The member functions are:

void begin ();
uint8_t receive ();
void send (uint8_t data);
uint8_t transfer (uint8_t txData);

There is also a class, DigitalIO, with run-time pin numbers. It is much slower than the above DigitalPin class but is 3 - 4 times faster than the Arduino digitalRead()/digitalWrite() functions.

Looks good, I have been using your previous version in one of my libraries for quite some time now.

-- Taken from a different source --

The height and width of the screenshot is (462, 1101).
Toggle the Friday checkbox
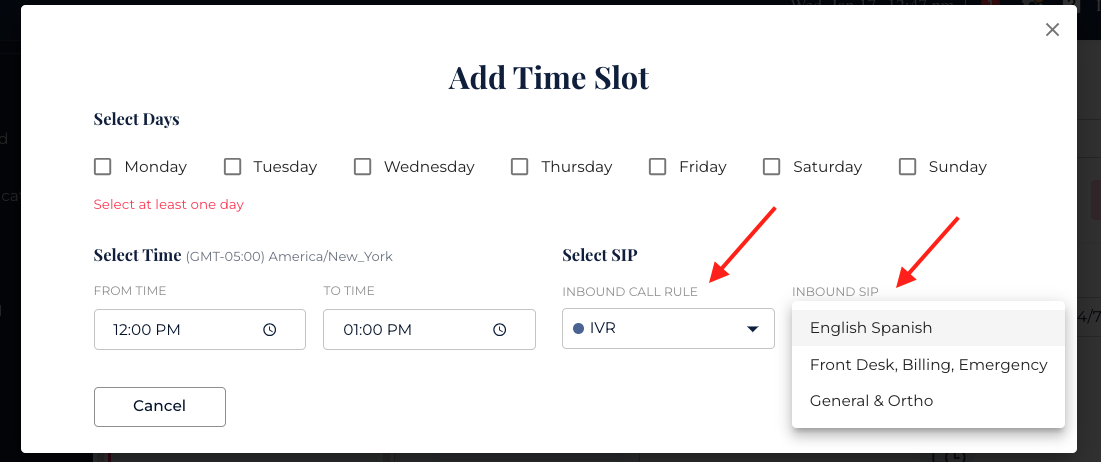(657, 167)
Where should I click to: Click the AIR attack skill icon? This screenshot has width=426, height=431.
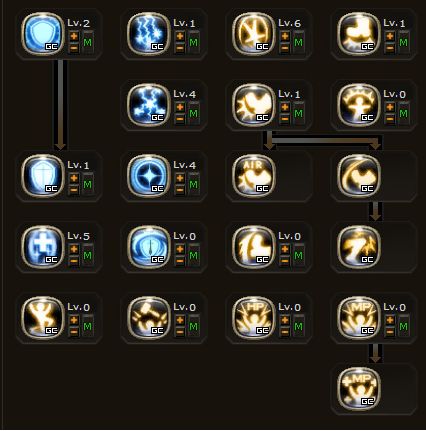254,175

Is the main difference ( apart from your new SPI compatibility ) the fact that the underlying implementation no longer uses a template interface. It looks a lot less complex without the non-type template declarations, however at first glance it seems mostly the same code within.

Its interesting to see we both separated the port manipulators into non-member functions and left the class as a simple wrapper. My motivation for this was to have a macro which uses __builtin_constant_p to decide weather to use Arduino standard digitalWrite or its static counterpart. The macro I tried failed, so being quite unfamiliar with __builtin_constant_p and why it failed rather than returning a value has left me with more reading to do. Maybe you have a definitive answer for this.

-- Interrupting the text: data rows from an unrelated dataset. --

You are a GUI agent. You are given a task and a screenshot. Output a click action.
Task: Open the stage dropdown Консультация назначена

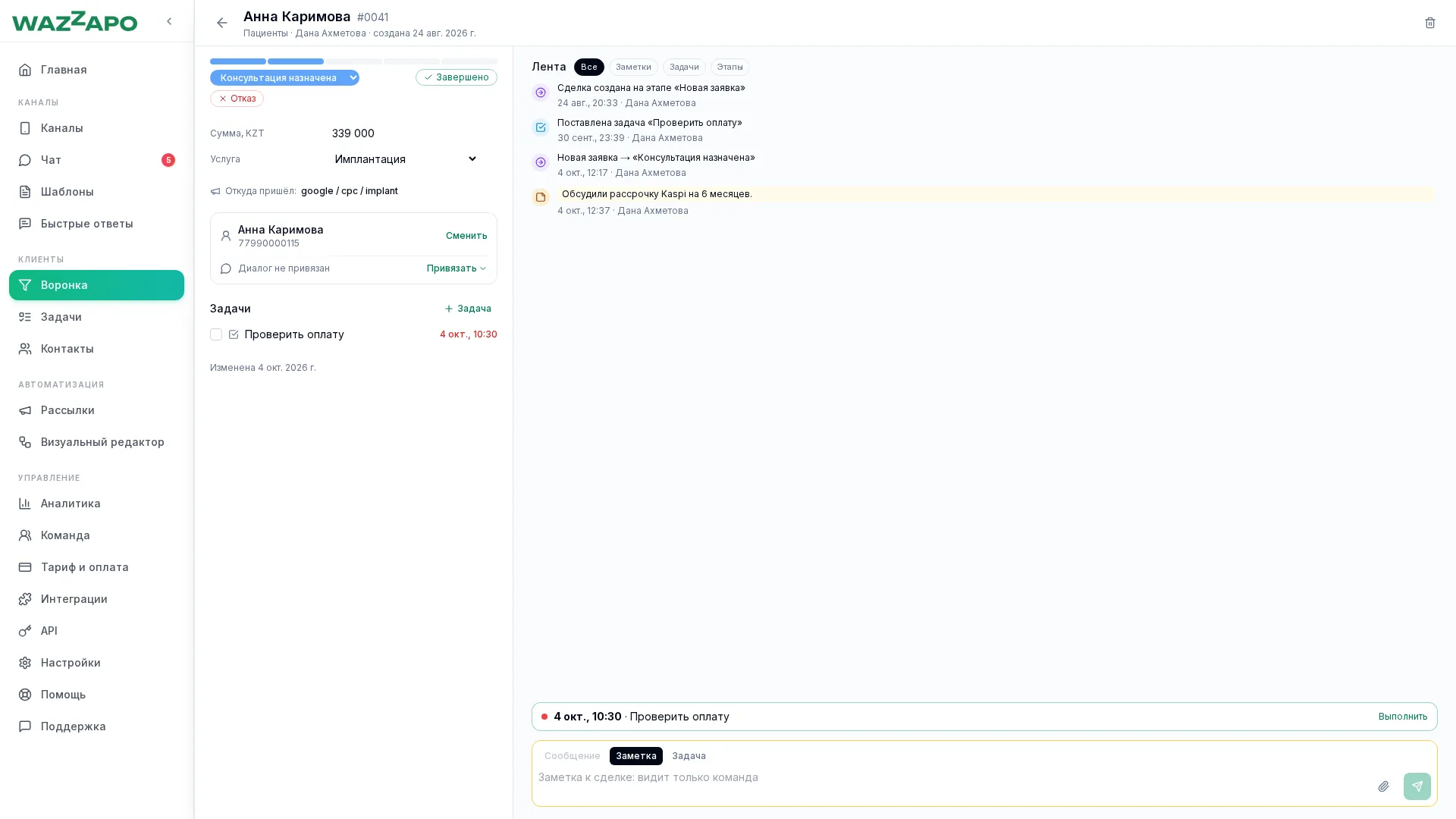284,77
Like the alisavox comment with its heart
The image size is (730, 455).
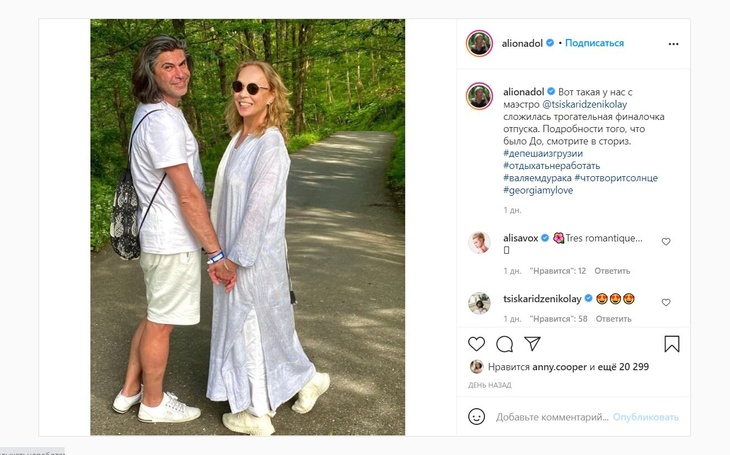[x=666, y=242]
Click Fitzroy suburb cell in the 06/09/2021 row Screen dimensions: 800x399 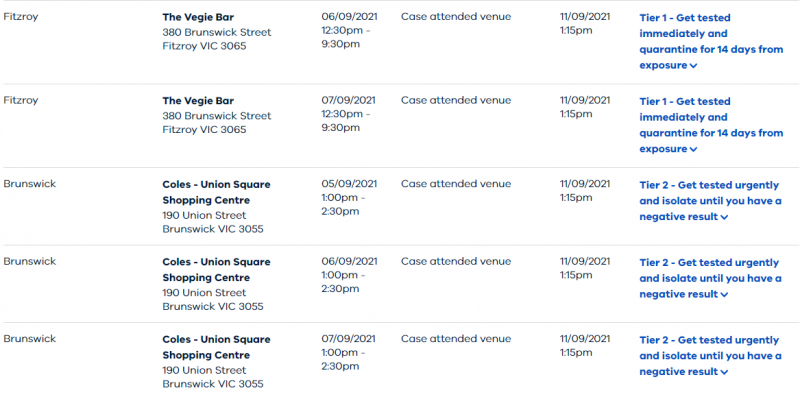tap(21, 17)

The DigitalIO class is nice. A clear speed / size trade-off, something I would be happy to pay in a dynamic but critical routine.

I don't like macro implementations and macros are not needed to use to use digitalWrite() or another function when the pin number is not a constant.

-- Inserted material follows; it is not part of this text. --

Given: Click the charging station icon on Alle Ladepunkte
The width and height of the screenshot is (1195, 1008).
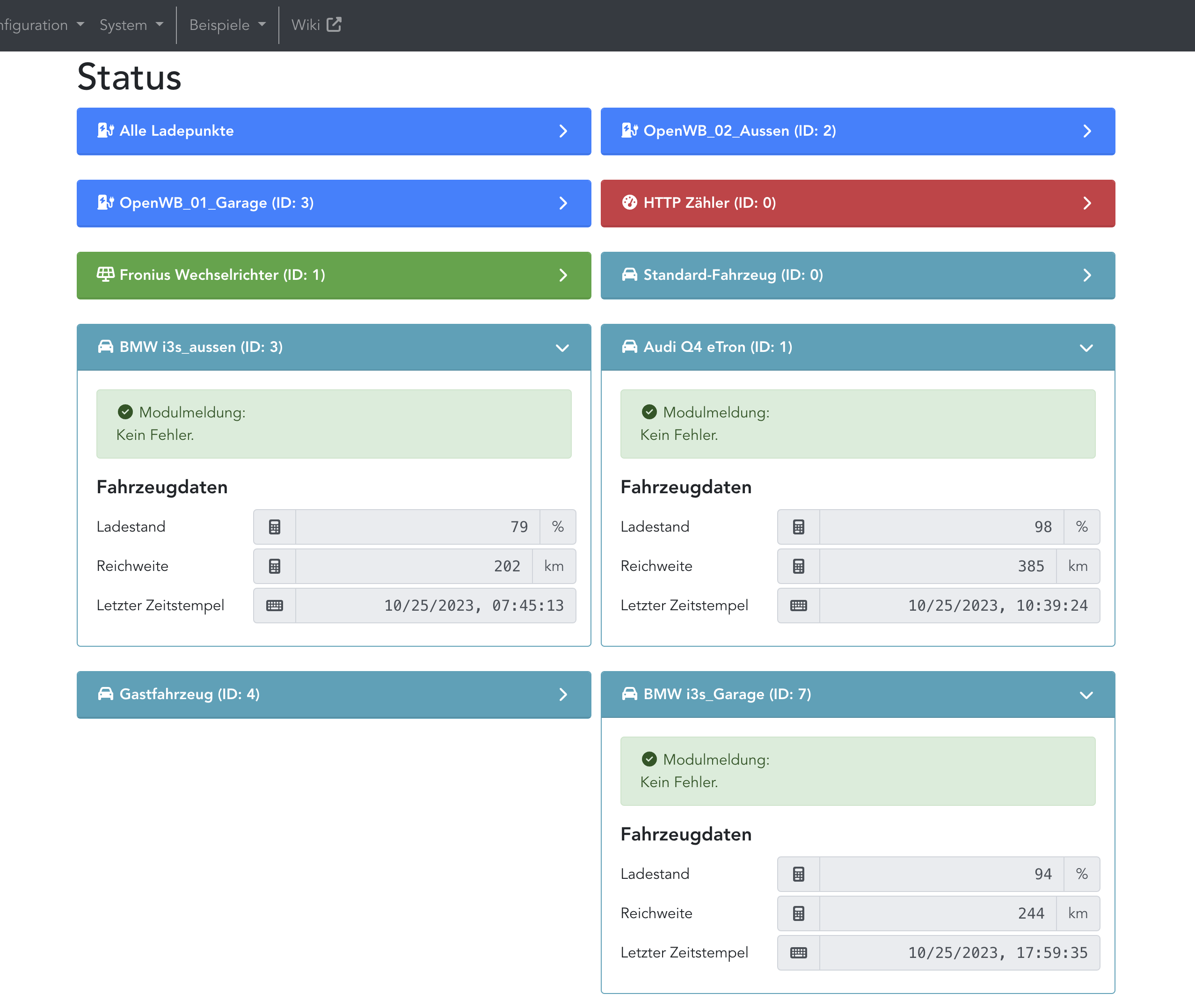Looking at the screenshot, I should coord(105,131).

I produce an error when pin number is not a constant because most professional embedded programming standards consider having a function change execution speed by a factor of 30 when an argument is a constant to be poor practice.

You could do this to have a fast/slow digital write:

static inline __attribute__((always_inline))
void fastSlowWrite(uint8_t pin, bool value) {
  if (__builtin_constant_p(pin)) {
    fastBitWriteSafe(pinMap[pin].port, pinMap[pin].bit, value);
  } else {
    digitalWrite(pin, value);
  }
}

This compiles as 692 bytes and write is fast.

#include <DigitalPin.h>
const uint8_t PIN = 13;
void setup() {
  pinMode(PIN, OUTPUT);
  fastSlowWrite(PIN, 1);
}
void loop() {}

This compiles as 872 bytes and write is slow.

#include <DigitalPin.h>
uint8_t var = 13;
void setup() {
  pinMode(var, OUTPUT);
  fastSlowWrite(var, 1);
}
void loop() {}

I made DigitalPin a wrapper since it insures the static and class functions behave the same. I almost used separate implementations since the template insures the pin number is a constant an much of the static function stuff is not needed.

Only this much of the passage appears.